Texte à lire ->

Aller au contenu

Agrilogistics

Gerard Ortín Castellví
2022 Espagne, Royaume-Uni 21 min

Dans la journée, la serre est un véritable outil cinématographique, un décor de film automatisé, optimisé pour la production en série de fruits et de fleurs. La nuit, l’usine s’arrête : entre intérieur et extérieur, la serre devient un espace onirique où plantes, animaux et machines s’enchevêtrent.

Le tapis roulant, l’espacement parfaitement régulier des choses qui y défilent, le chuintement métallique qui berce leur passage, tout cela commande à l’intuition de reconnaître ici une scène industrielle. Les plans suivants, d’ailleurs, avec leur symétrie colorée propice à l’hypnose, ramènent à l’esprit les images d’un beau film qu’avait consacré Alain Resnais à l’industrie du plastique il y a plus de soixante ans – Le Chant du styrène. Deux éléments détonnent : sur le tapis, les choses sont des bulbes ; tout autour, des caméras veillent, aidées dans les coins par de larges réflecteurs qu’on verrait plus à leur place dans un studio de cinéma. On est en vérité dans la zone de triage d’une serre industrielle, aux Pays-Bas. Les caméras et les ordinateurs qui les prolongent sont là pour garantir la bonne marche agro-industrielle des choses : que chaque bulbe de fleur, chaque tomate, ait la dimension et la forme requises par les standards. L’homme ici a disparu (comme chez Resnais, n’en subsistent que des mains gantées d’ouvriers pour seconder les robots), et la nature elle-même semble un lointain souvenir. Pourtant, la nuit venue, comme en cachette ou par un rêve malicieux, la voilà qui revient et fait son nid sous les charpentes de métal, indifférente aux bras hydrauliques qui continuent leur travail, eux-mêmes impassibles mais ressemblant soudain à une forme de vie parallèle dans une étonnante fantaisie de science-fiction.

Données fournies ->
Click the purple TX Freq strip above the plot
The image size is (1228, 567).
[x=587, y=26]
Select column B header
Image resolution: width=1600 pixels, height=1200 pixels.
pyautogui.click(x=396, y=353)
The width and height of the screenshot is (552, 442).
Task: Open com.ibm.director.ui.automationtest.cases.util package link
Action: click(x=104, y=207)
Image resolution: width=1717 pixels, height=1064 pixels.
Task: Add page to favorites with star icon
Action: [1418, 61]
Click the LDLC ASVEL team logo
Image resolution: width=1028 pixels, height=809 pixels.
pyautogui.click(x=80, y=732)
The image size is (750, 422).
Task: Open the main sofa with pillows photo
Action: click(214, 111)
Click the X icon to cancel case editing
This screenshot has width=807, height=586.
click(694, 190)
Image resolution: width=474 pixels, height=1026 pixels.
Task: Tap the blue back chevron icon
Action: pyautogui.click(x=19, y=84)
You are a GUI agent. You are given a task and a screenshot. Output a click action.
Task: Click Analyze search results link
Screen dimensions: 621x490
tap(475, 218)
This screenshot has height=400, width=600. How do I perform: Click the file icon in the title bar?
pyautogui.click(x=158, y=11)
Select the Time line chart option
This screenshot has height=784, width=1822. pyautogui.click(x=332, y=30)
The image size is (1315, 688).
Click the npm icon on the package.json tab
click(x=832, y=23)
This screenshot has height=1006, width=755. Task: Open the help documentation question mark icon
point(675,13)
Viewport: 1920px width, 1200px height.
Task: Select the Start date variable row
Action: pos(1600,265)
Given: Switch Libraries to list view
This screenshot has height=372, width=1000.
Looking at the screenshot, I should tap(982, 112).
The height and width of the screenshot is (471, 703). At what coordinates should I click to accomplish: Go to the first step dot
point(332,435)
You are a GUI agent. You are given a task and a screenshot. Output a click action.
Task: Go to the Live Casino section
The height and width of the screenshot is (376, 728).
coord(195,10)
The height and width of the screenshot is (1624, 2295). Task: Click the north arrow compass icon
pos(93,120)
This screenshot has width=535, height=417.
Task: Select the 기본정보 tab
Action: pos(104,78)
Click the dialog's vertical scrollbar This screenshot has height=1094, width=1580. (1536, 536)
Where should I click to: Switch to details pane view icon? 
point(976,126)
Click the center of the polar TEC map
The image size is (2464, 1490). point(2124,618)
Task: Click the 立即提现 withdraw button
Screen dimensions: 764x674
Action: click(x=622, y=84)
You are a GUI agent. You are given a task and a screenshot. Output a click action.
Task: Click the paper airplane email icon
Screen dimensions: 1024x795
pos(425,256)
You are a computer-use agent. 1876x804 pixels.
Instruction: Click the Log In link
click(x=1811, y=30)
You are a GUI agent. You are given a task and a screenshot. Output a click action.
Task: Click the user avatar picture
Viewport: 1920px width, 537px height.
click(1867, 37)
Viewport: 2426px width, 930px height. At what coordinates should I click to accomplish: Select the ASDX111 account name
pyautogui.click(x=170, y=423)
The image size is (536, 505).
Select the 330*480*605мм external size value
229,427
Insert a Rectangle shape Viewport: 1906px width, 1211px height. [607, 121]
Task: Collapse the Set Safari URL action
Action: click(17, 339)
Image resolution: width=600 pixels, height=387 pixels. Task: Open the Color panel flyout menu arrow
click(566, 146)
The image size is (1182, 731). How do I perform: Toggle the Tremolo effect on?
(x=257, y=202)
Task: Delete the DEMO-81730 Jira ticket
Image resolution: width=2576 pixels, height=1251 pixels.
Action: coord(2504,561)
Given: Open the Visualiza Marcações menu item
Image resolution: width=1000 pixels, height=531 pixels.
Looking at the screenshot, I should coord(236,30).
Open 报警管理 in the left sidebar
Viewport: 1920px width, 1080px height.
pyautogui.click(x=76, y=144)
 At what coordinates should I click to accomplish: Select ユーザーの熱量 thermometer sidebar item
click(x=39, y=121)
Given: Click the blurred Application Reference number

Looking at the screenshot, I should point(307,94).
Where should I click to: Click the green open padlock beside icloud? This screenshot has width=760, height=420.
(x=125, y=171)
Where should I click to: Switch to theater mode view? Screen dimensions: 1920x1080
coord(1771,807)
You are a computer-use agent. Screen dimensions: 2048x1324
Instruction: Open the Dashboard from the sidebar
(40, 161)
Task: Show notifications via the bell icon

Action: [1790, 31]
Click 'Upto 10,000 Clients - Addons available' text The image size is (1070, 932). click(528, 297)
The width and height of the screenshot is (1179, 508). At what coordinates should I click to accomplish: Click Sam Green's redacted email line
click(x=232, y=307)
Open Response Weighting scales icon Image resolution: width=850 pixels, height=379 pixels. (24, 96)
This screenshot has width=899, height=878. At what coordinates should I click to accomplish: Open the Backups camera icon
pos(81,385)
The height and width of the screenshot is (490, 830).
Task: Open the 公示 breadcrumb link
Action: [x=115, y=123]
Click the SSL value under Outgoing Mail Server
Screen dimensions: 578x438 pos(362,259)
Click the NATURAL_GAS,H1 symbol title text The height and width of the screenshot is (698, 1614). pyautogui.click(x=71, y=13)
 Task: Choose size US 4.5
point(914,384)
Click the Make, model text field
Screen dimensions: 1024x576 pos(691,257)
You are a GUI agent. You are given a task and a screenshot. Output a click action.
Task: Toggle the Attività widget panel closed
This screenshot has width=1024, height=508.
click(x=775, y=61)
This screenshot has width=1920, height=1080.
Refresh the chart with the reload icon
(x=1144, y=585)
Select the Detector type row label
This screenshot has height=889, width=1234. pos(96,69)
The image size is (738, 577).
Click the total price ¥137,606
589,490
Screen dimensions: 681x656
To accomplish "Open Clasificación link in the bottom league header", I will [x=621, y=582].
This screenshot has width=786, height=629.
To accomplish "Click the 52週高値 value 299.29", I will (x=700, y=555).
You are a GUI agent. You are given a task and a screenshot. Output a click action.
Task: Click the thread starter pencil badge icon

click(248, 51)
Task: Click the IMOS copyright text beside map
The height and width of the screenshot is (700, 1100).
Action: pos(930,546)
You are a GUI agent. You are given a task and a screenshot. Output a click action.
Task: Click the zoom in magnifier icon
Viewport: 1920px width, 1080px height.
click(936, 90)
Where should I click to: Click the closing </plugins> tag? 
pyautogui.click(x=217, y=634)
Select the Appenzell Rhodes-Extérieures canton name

À faire ->
(a) Mettez sous forme de tableau Markdown les lignes des enregistrements, de la ligne contenant « This screenshot has height=1006, width=755. » jusqu'à la ligne contenant « The image size is (2464, 1490). » incluse, sans les lignes vides. Utilisez les colonnes « N° » pour le numéro de rang et « Ligne d'enregistrement » pour la ligne.
(b) Reprenez le texte sur le film Agrilogistics là où il s'arrête.
Le texte sur le film Agrilogistics et les enregistrements sont deux documents indépendants.

Réponses dans l'ordre ->
(a)
| N° | Ligne d'enregistrement |
|---|---|
| 1 | This screenshot has height=1006, width=755. Task: Open the help documentation question mark icon |
| 2 | point(675,13) |
| 3 | Viewport: 1920px width, 1200px height. |
| 4 | Task: Select the Start date variable row |
| 5 | Action: pos(1600,265) |
| 6 | Given: Switch Libraries to list view |
| 7 | This screenshot has height=372, width=1000. |
| 8 | Looking at the screenshot, I should tap(982, 112). |
| 9 | The height and width of the screenshot is (471, 703). At what coordinates should I click to accomplish: Go to the first step dot |
| 10 | point(332,435) |
| 11 | You are a GUI agent. You are given a task and a screenshot. Output a click action. |
| 12 | Task: Go to the Live Casino section |
| 13 | The height and width of the screenshot is (376, 728). |
| 14 | coord(195,10) |
| 15 | The height and width of the screenshot is (1624, 2295). Task: Click the north arrow compass icon |
| 16 | pos(93,120) |
| 17 | This screenshot has width=535, height=417. |
| 18 | Task: Select the 기본정보 tab |
| 19 | Action: pos(104,78) |
| 20 | Click the dialog's vertical scrollbar This screenshot has height=1094, width=1580. (1536, 536) |
| 21 | Where should I click to: Switch to details pane view icon?  |
| 22 | point(976,126) |
| 23 | Click the center of the polar TEC map |
| 24 | The image size is (2464, 1490). point(2124,618) |

(b)
Jérôme Momcilovic


Lire l’entretien avec Gerard Ortín Castellví

Gerard Ortín Castellví

Né en 1988 à Barcelone, Gerard Ortín Castellví est un artiste et cinéaste vivant à Londres. Sa production artistique aborde la problématique des représentations contemporaines de la nature ainsi que les relations que celles-ci entretiennent avec la technologie, dans le cadre d’une recherche cinématographique expérimentale fondée sur la pratique. Il a récemment présenté son travail au LUX (Londres) à la Fundació Joan Miró (Barcelone) et au Centre Pompidou. Ses œuvres ont été projetées dans diverses institutions, telles que l’Anthology Film Archives de New York, la Zumzeig Cinecooperativa de Barcelone, ou encore Numax (Saint-Jacques de Compostelle). Son film Reserve a reçu une mention spéciale à Cinéma du réel en 2020.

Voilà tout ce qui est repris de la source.